● **Requirement**:
Search the records below for "Click help icon next to Call (RuntimeCall)". Return that line and all remaining lines exactly.

━━━━━━━━━━

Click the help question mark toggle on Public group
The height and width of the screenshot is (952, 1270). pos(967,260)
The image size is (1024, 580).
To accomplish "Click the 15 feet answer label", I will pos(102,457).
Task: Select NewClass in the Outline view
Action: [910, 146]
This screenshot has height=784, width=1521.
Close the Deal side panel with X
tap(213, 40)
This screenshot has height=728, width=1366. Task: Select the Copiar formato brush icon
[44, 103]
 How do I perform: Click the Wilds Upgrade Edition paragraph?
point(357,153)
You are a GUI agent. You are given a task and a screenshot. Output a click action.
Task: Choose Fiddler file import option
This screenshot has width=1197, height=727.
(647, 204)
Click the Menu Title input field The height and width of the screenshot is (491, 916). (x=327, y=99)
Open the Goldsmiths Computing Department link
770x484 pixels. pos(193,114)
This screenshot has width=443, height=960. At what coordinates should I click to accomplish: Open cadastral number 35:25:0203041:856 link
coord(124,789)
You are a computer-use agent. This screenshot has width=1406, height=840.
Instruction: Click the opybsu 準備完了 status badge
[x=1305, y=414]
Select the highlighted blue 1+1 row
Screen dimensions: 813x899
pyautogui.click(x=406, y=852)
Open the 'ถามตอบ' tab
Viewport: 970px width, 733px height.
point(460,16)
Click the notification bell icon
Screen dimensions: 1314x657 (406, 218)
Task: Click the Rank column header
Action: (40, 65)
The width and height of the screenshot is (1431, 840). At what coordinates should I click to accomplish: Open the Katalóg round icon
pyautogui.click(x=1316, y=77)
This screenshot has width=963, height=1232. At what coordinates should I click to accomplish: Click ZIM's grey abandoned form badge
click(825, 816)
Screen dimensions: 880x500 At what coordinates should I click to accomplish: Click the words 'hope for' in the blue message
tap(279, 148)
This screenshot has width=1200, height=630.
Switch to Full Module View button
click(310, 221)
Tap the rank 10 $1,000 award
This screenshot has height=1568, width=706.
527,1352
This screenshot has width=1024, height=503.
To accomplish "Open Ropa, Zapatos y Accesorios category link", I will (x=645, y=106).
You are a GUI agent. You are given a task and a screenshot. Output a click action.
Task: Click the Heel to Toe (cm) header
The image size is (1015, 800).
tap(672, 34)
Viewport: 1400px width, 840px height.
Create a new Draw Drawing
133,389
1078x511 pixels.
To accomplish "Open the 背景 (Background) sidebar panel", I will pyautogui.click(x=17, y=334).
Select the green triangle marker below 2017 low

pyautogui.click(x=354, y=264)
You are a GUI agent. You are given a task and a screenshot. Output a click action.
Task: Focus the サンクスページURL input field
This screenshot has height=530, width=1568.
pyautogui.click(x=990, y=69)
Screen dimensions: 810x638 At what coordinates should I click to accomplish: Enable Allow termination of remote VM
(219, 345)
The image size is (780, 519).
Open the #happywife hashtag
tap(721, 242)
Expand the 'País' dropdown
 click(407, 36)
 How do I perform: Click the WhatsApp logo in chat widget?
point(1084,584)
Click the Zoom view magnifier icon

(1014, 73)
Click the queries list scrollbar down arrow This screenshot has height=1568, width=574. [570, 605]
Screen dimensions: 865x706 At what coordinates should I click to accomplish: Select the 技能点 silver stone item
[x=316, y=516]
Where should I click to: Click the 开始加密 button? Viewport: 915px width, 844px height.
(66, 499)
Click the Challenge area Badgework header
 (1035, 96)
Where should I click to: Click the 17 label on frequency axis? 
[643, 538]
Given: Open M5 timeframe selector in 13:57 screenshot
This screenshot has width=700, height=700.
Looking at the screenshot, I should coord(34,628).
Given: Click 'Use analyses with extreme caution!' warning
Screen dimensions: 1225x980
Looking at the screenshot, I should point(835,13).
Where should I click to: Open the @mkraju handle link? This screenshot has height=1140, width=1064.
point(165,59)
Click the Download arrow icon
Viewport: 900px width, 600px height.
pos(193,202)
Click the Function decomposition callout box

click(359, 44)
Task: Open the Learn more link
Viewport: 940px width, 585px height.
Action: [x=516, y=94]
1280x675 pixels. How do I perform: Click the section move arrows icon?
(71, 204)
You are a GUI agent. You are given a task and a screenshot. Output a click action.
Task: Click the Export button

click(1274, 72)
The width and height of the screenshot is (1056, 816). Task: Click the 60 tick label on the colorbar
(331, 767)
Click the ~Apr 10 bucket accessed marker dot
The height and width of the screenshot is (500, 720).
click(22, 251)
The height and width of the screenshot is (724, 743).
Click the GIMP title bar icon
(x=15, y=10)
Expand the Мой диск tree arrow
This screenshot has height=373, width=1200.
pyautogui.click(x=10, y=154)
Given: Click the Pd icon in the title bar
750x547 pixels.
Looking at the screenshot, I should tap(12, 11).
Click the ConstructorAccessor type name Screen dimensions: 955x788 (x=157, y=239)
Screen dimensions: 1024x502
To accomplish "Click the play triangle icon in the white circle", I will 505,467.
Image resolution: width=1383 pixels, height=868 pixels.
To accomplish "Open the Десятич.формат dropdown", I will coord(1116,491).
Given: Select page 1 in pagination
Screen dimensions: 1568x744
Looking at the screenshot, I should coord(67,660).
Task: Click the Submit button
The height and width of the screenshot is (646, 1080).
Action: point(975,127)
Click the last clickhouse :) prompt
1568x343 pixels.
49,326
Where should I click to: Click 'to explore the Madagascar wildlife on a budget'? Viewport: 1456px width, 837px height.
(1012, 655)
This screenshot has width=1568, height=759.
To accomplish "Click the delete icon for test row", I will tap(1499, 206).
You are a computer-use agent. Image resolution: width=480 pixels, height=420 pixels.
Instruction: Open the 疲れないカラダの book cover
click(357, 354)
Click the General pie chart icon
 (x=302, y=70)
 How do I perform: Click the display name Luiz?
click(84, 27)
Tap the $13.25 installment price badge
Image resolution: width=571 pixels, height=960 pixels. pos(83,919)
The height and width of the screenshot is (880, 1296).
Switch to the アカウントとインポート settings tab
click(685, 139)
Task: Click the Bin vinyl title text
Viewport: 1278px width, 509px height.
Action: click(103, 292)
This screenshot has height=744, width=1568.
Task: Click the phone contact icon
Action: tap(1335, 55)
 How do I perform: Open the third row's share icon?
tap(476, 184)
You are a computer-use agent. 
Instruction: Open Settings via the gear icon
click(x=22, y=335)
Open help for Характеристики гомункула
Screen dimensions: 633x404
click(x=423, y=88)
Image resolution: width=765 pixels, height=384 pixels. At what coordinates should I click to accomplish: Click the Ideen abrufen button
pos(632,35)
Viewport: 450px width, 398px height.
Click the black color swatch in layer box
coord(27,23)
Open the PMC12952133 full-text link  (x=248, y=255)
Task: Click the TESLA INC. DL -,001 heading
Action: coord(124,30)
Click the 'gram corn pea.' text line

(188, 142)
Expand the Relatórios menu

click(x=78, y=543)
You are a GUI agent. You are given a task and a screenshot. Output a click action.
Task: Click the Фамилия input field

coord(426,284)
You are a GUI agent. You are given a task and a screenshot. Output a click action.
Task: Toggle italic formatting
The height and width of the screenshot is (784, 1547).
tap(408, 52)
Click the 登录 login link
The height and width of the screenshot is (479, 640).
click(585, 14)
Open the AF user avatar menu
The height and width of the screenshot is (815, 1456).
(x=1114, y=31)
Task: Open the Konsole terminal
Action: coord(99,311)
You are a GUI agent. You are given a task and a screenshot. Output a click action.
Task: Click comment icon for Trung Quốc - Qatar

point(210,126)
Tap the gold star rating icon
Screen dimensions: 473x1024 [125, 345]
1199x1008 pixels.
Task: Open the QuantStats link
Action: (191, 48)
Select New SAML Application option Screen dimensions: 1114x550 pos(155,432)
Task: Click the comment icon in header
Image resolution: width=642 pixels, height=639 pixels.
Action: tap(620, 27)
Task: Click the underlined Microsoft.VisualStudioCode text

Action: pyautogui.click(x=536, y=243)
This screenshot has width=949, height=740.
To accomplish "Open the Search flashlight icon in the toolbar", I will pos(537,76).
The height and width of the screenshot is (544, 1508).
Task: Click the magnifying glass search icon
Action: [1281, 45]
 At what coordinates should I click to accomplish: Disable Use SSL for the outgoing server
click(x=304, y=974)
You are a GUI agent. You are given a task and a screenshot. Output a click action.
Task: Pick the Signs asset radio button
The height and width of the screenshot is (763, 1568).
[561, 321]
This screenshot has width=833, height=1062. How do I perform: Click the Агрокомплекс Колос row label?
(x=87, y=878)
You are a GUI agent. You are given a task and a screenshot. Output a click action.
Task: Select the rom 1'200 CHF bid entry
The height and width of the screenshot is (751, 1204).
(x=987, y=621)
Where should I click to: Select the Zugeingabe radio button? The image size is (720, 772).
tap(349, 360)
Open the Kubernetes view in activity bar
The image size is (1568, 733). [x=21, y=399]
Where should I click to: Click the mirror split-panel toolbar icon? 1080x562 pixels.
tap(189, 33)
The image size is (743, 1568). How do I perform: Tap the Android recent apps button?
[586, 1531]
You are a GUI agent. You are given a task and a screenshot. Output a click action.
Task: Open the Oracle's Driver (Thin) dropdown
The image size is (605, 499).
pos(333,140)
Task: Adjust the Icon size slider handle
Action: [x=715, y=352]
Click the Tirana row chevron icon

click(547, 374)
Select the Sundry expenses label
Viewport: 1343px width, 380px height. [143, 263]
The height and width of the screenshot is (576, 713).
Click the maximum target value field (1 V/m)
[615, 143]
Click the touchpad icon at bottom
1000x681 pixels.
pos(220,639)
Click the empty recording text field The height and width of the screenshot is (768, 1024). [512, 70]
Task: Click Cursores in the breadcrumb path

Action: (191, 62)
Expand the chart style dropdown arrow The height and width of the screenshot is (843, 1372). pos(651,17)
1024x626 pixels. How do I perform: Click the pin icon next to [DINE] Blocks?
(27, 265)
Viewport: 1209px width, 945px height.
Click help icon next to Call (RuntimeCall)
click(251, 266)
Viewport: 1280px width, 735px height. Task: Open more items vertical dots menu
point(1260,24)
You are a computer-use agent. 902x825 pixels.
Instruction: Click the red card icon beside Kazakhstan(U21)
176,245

━━━━━━━━━━

● **Answer**:
Click help icon next to Call (RuntimeCall)
click(251, 266)
Viewport: 1280px width, 735px height. Task: Open more items vertical dots menu
point(1260,24)
You are a computer-use agent. 902x825 pixels.
Instruction: Click the red card icon beside Kazakhstan(U21)
176,245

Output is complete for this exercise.